I stayed on an extra day in Flagstaff; I could have stayed there permanently. Because of the extra day I had to drive straight through to Santa Fe which I had not originally planned. Oh well; I spent a bit more time at the hostel with Marc, and I bought a used boxset of Lawrence Durrell’s Alexandria Quartet. MINT! The books didn’t even appeared to have been opened. The box was a bit beat up, but that’s a non-issue, and it only cost me $8. I’m happy to have a set with matching covers now—because these are such important things—and beautiful ones at that.
Despite driving from Flagstaff direct to Santa Fe I was still able to make a couple stops along the way—one being Walnut Canyon, just barely outside Flagstaff, and El Malpais National Monument, the other, an hour or so west of Albuquerque—as well as detouring a bit along Route 66, mainly curious if I would find anything of photographic interest. Regarding Walnut Canyon I am particularly interested in one photo that I took—not necessarily anything spectacular though—that is simply enough a peninsula of sorts jutting into the canyon with an asphalt walking path winding along it leading to and from the visitors center. There is a person barely discernible, submerged in this landscape, dwarfed by it all, his shadow kind of stuck to the rock wall behind him. He’s no more than a few specks, several grains of silver if this were film, just like every other individual detail in the image. No more or less important than any other.
Along Route 66 I made stops in Winslow and Holbrook, Arizona. Dumps in disrepair the both of them, but that’s hardly a surprise what with the rerouting of traffic to Interstate 40 along much of its length many years back. Route 66 is now just a novelty for the curious traveler, such as myself, or no more than just the main street in these small towns that dot it.
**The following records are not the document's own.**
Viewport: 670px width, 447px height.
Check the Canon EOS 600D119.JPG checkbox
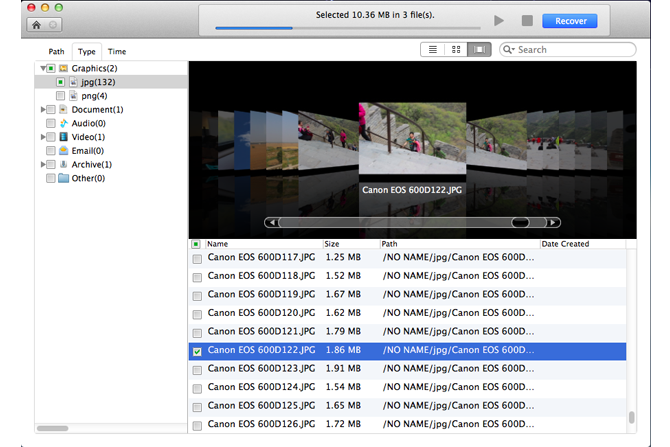tap(196, 294)
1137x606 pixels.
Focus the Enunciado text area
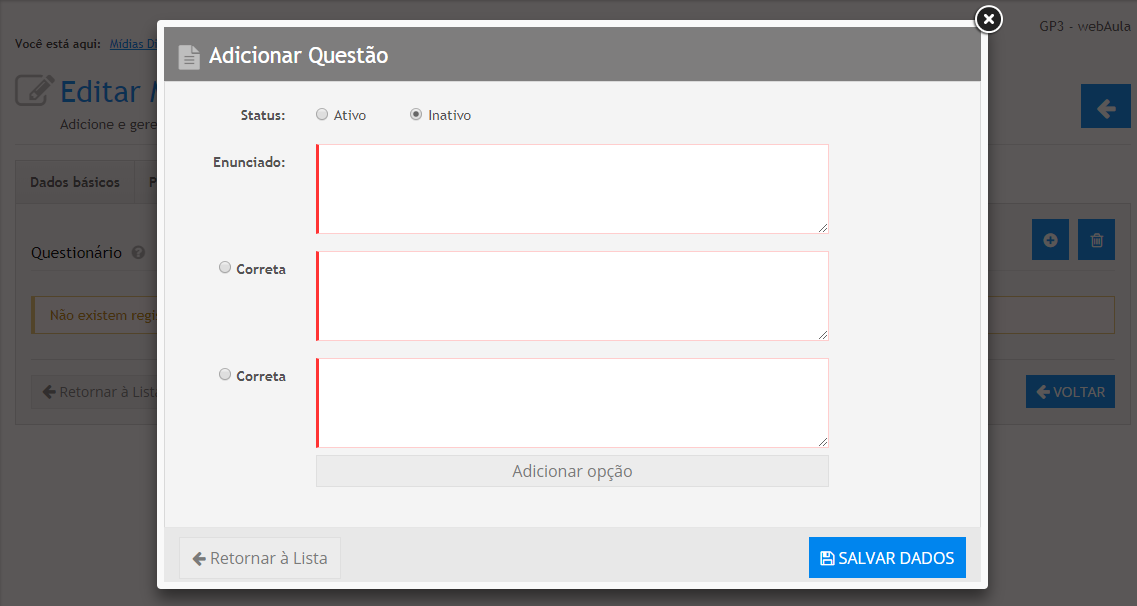(572, 189)
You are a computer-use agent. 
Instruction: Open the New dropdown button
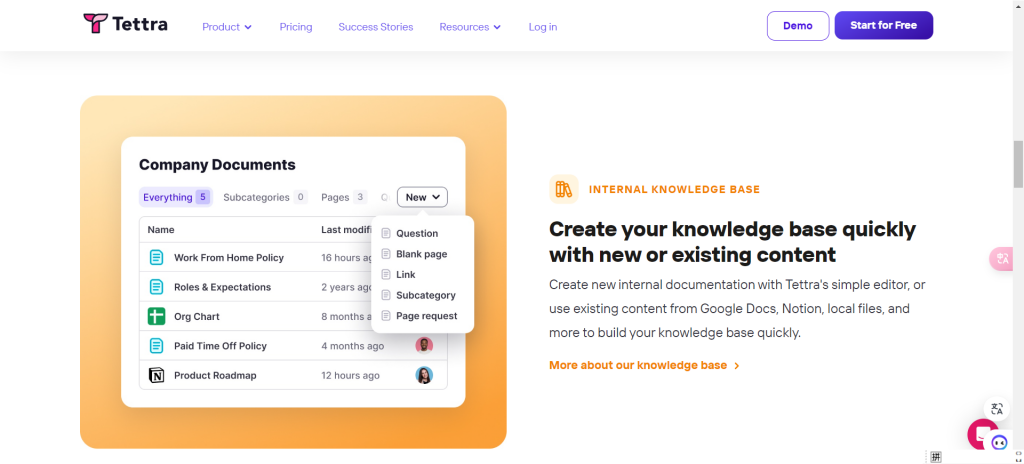click(422, 197)
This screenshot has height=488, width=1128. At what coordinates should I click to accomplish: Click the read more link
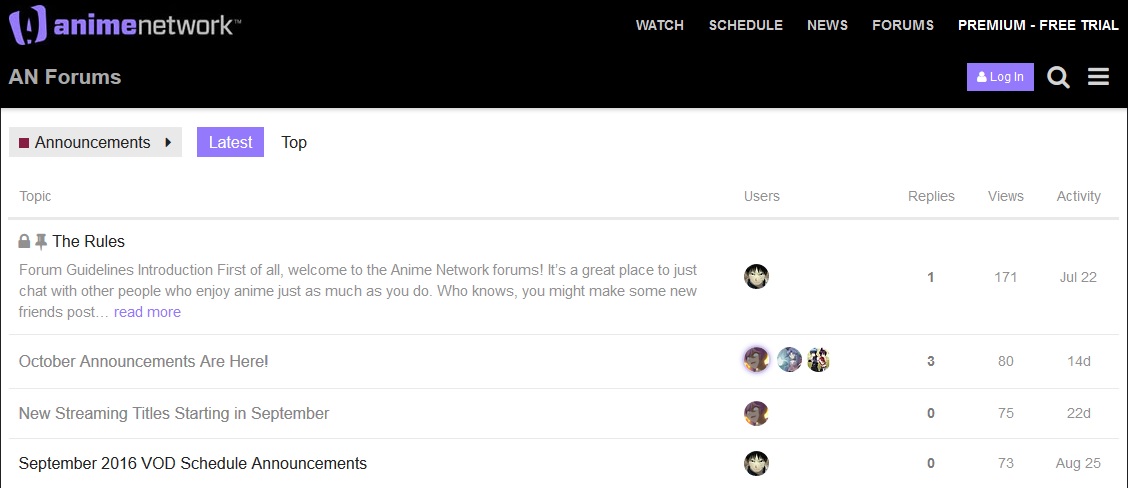point(147,312)
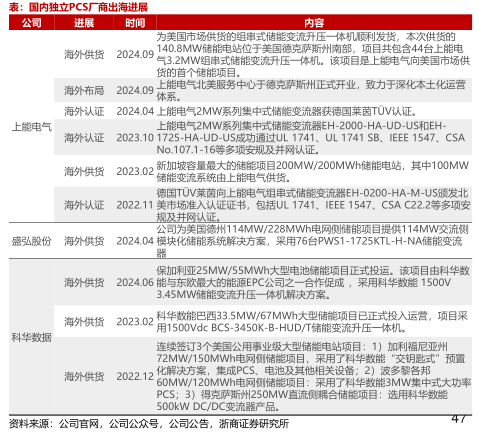Click the 2022.12 date cell
This screenshot has width=478, height=442.
pos(135,376)

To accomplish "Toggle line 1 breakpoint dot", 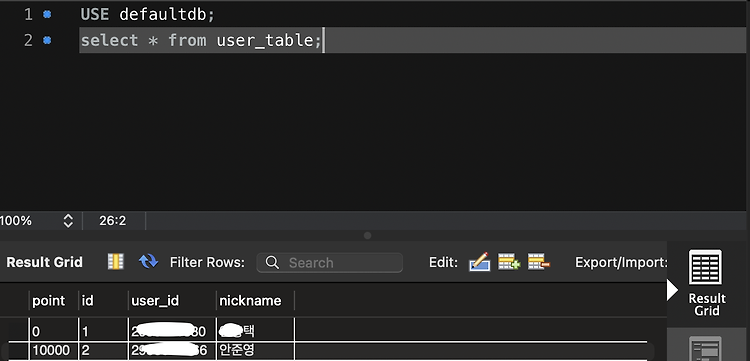I will [x=47, y=15].
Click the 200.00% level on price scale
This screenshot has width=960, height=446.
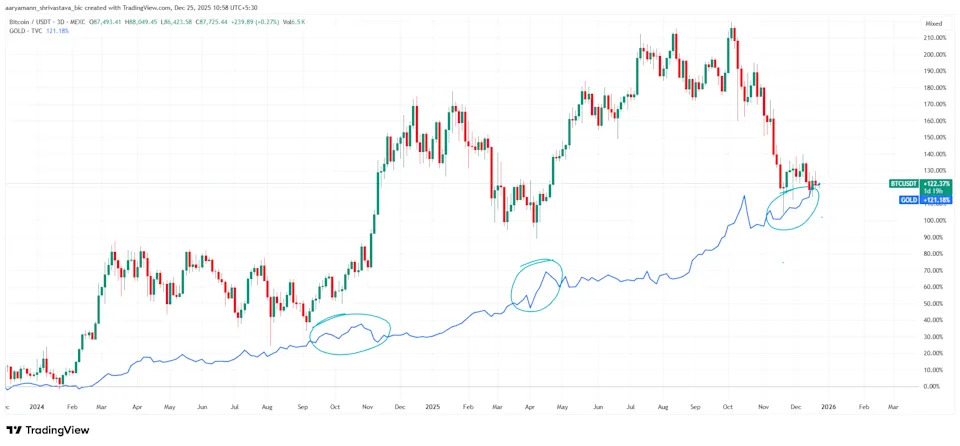pyautogui.click(x=937, y=55)
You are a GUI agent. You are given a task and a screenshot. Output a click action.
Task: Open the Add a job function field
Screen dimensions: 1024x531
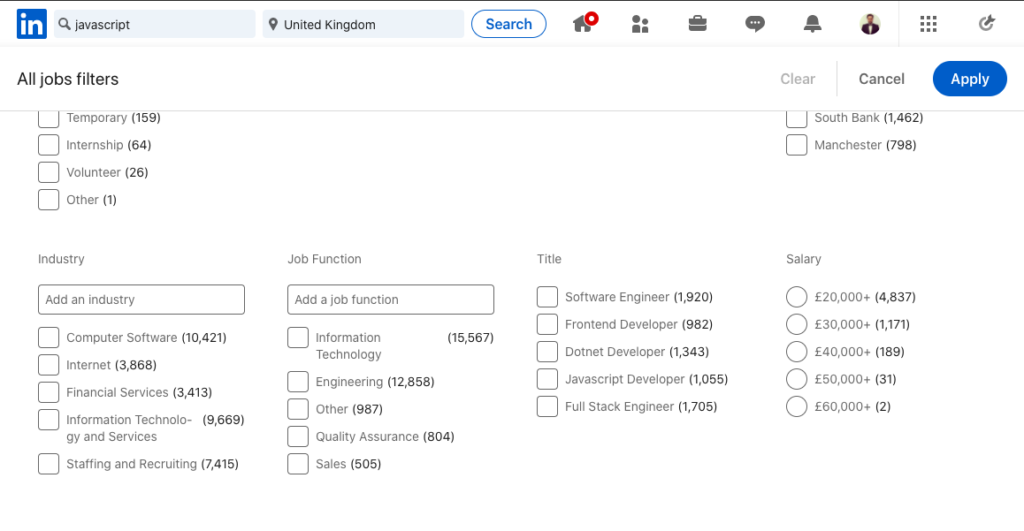click(x=390, y=300)
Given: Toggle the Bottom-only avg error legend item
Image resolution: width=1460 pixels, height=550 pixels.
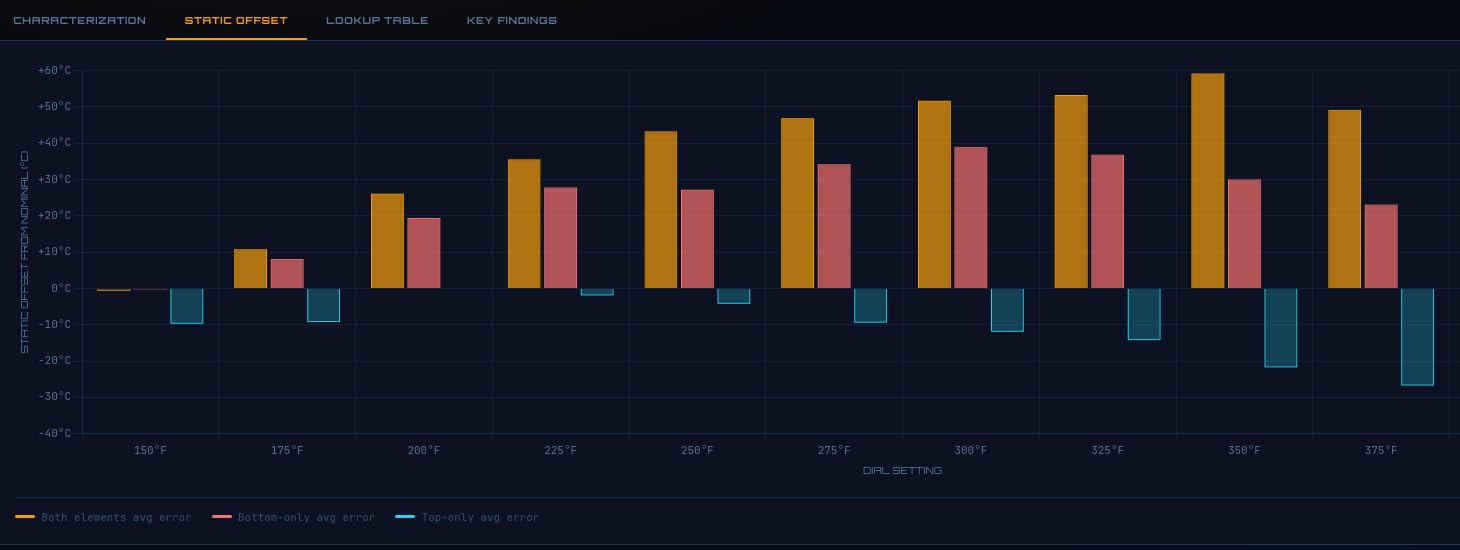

I’m writing all of this on my third day in Santa Fe, at Iconic Coffee in Collected Works Bookstore. I feel good here. Comfortable. Content. Satisfied. Relaxed. It’s a familiar place, and feels like home. Matt, with whom I stayed when I first came to Santa Fe on the very last portion of my cycling trip, helped me cut and sew curtains for my car last night. I’m excited about them, and grateful to Matt for the help. I’ve also had the opportunity to meet up and hang out with a good friend from Annapolis. He attends St. John’s College, which is how we met when we were both in Annapolis a year ago. The St. John’s College campus here is located at the start of the trail for access to Atalaya Mountain, but also right at the base of the much smaller Sun Mountain so he was able to take me on a short hike immediately after meeting up, catching the beginnings of the day’s sunset from the peak. The following day he strung up his slackline between two trees and he, myself, and a few friends of his from the college hung out in the cool air attempting to keep our bare feet from succumbing to the numbing effects of the cold ground for as long as possible. Unfortunately, Jacob, my friend, was the only one able to do so for longer than several seconds. I left that evening with my toes frozen up to the metatarsals. There was a great deal of fun had and laughter produced, though, and an always pleasurable sunset observed. I know not how much longer I will be in town, as I’m waiting for delivery of a down quilt from Enlightened Equipment. Hoping they’re able to fix the shipping issue and get it to me soon.